El enemigo está en el palco
11/05/2006
Rosa Jiménez
1ª feria de San Isidro. Lleno. Cinco toros de "Martelilla", mal presentados, flojos y descastados. Noble el sexto. Al ser devuelto el 2° y correrse turno el 4° fue un sobrero de Arruci, manso e inválido.
Miguel Abellán, ovación y silencio.
Antón Cortés, silencio tras un aviso y silencio.
Salvador Cortés, silencio tras un aviso y aviso y palmas en la despedida.
Da lo mismo cómo se llamen en los carteles. Da igual si es en feria o fuera de ella. Este primera de San Isidro ha sido una inyección de desánimo en la afición que, por otra parte, se ha portado demasiado civilizadamente para la basura que les tocó padecer.

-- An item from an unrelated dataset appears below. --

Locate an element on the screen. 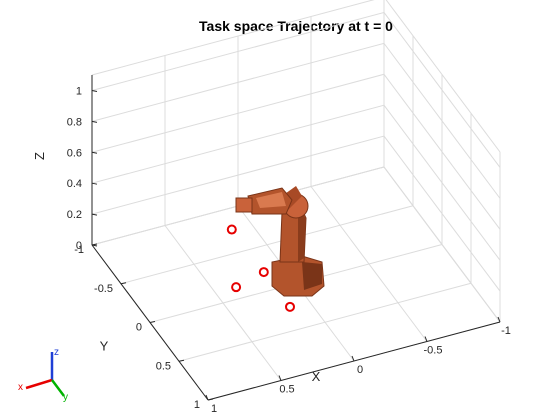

Desde el palco, ahí donde se sienta el representante de la autoridad, el garante del cumplimiento del reglamento, desde ahí precisamente llegaron los problemas. Parece que van de la mano la ausencia de Florito y el éxito. La primera plaza del mundo ha de ser el espejo en que se miren el resto. Soportando toros por los suelos y el bochornoso espectáculo de los banderilleros-grúa (no quiero ni pensar lo que Gallardón podría hacer si descubriese esta funcionalidad de los hombres de luces) hacen un flaco favor a la fiesta.
Poco importa que Abellán siga voluntarioso y torpón, además de falto de ideas. Se puede dejar de lado el profundo bache que atraviesa Antón Cortés. Me resulta más difícil disculpar a Salvador Cortés porque no basta con voluntad y cites de lejos. Para ganarse algo más que palmas en Madrid no tiene que esconder la pierna. Menos aún echar el viaje fuera. La ligazón en el toreo, aún siendo importante, no debe ser base del destoreo.
Lo importante de esta primera de feria es que colaron una novillada bien criada como corrida de toros. Una corrida sin el trapío que necesita la primera plaza del mundo. Un compendio de descaste e invalidez para empezar la fiesta.
El enemigo estaba en el palco, presidiendo, como si la cosa no fuese con él.